→ Dataset entries:

* * * * *

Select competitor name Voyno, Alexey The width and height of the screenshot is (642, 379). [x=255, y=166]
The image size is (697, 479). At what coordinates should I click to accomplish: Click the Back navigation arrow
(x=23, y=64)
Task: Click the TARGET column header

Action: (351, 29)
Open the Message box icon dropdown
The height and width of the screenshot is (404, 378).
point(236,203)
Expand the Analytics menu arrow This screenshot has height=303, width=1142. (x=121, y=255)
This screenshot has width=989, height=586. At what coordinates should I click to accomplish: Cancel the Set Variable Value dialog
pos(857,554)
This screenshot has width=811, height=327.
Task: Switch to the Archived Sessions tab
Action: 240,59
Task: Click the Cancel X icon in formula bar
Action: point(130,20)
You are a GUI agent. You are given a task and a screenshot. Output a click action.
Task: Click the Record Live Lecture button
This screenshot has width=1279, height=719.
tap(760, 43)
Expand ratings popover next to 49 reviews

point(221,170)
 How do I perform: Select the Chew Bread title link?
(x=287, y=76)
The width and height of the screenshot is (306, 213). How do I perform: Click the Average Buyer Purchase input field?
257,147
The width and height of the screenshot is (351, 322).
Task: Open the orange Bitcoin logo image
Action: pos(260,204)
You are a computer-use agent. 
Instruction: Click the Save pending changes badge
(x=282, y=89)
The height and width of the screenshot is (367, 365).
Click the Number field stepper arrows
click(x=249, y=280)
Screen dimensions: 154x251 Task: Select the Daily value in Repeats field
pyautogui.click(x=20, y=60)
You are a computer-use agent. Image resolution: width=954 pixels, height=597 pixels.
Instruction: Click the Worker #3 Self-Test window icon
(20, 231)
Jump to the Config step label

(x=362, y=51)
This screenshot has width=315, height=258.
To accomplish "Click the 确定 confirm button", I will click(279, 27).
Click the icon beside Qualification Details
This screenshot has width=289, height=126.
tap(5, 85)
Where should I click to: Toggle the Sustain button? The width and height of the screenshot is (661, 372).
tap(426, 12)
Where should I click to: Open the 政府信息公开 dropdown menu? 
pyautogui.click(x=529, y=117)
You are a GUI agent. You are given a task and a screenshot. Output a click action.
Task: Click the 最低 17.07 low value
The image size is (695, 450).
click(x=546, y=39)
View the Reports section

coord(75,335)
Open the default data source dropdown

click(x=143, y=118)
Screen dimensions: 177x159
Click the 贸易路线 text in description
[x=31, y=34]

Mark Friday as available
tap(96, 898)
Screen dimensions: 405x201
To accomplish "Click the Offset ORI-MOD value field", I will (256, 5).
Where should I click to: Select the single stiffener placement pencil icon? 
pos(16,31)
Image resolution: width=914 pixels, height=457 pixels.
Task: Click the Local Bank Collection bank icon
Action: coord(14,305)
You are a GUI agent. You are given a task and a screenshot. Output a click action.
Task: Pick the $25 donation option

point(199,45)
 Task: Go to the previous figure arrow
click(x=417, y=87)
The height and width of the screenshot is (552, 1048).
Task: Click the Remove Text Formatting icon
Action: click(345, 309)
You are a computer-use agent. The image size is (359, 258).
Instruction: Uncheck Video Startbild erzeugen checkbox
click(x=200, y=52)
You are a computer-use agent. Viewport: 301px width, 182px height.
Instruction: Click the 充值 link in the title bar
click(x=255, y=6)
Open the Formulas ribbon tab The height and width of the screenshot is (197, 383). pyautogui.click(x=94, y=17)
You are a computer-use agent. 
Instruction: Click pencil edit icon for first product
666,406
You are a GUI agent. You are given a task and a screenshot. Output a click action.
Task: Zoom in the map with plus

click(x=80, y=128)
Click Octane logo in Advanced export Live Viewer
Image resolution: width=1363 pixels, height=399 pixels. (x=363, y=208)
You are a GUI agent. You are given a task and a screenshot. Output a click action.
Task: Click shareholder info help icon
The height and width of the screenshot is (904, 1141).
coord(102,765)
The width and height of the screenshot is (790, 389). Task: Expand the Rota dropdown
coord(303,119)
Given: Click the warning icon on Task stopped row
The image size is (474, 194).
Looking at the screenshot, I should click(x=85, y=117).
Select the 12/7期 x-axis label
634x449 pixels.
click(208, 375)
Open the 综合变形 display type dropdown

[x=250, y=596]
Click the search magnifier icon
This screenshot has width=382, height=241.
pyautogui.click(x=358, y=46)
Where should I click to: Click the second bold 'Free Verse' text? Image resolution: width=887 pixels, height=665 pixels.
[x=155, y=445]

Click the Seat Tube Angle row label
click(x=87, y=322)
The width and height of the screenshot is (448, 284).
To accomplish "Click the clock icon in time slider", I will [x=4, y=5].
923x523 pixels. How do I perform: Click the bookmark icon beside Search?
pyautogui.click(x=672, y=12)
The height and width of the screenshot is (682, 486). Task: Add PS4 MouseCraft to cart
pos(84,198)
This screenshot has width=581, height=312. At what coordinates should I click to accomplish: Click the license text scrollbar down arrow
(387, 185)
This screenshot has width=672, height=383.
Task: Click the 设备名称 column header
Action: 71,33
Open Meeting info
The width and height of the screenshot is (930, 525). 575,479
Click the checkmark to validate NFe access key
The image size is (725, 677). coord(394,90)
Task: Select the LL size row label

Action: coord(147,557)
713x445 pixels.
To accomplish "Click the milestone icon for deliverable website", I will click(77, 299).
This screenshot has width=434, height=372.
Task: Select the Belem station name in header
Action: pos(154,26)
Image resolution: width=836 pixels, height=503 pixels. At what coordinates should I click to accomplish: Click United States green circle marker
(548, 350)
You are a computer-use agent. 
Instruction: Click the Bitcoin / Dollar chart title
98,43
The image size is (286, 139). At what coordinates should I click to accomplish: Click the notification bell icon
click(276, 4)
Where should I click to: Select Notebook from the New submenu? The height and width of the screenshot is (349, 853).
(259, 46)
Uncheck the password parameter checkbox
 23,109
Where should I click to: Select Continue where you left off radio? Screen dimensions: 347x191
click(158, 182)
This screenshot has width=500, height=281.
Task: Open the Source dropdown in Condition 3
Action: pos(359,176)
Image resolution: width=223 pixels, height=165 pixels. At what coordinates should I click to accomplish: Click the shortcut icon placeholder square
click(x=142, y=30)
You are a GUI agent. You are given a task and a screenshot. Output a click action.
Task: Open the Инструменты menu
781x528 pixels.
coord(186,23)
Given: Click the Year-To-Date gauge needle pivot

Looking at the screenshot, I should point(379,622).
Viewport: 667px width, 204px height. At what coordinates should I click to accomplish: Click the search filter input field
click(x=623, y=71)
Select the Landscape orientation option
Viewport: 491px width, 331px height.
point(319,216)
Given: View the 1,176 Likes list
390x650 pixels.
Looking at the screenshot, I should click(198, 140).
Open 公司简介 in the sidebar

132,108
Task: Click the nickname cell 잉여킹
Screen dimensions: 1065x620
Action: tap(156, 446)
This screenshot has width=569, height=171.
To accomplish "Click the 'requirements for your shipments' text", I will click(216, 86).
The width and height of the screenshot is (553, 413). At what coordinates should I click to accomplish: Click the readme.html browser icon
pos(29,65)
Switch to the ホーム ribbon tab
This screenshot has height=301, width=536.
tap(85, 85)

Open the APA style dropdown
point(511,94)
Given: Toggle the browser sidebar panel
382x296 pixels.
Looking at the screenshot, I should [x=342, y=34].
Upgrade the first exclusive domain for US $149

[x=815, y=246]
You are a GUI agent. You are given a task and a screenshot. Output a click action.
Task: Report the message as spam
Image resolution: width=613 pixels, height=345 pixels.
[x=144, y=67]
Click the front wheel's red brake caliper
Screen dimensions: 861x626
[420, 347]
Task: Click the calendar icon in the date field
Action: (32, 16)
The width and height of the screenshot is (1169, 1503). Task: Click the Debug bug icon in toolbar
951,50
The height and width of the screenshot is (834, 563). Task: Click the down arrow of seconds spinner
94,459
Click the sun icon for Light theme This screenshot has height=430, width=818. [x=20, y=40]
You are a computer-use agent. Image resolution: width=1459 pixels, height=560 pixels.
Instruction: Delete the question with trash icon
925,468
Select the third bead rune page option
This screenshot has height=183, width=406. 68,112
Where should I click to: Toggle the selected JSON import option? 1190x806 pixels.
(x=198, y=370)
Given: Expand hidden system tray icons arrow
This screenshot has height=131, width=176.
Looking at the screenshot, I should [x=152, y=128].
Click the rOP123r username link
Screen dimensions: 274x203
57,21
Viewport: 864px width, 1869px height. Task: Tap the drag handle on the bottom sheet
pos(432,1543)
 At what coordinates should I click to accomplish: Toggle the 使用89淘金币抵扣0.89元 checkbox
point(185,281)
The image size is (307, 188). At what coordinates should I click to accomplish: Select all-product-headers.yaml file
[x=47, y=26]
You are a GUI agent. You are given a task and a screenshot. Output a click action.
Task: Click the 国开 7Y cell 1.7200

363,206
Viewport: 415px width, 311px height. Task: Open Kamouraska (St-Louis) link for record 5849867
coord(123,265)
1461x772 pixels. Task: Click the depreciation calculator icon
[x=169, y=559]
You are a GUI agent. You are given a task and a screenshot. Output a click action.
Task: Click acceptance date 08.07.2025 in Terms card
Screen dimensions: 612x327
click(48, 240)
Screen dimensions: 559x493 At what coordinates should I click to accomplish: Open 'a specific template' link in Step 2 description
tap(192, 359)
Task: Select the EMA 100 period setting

* * * * *

→ Work to be completed: Where does the word "ribbon" appear in the listing above? Copy every line that holds it.

→ Response to this task:
Open the Formulas ribbon tab The height and width of the screenshot is (197, 383). pyautogui.click(x=94, y=17)
Switch to the ホーム ribbon tab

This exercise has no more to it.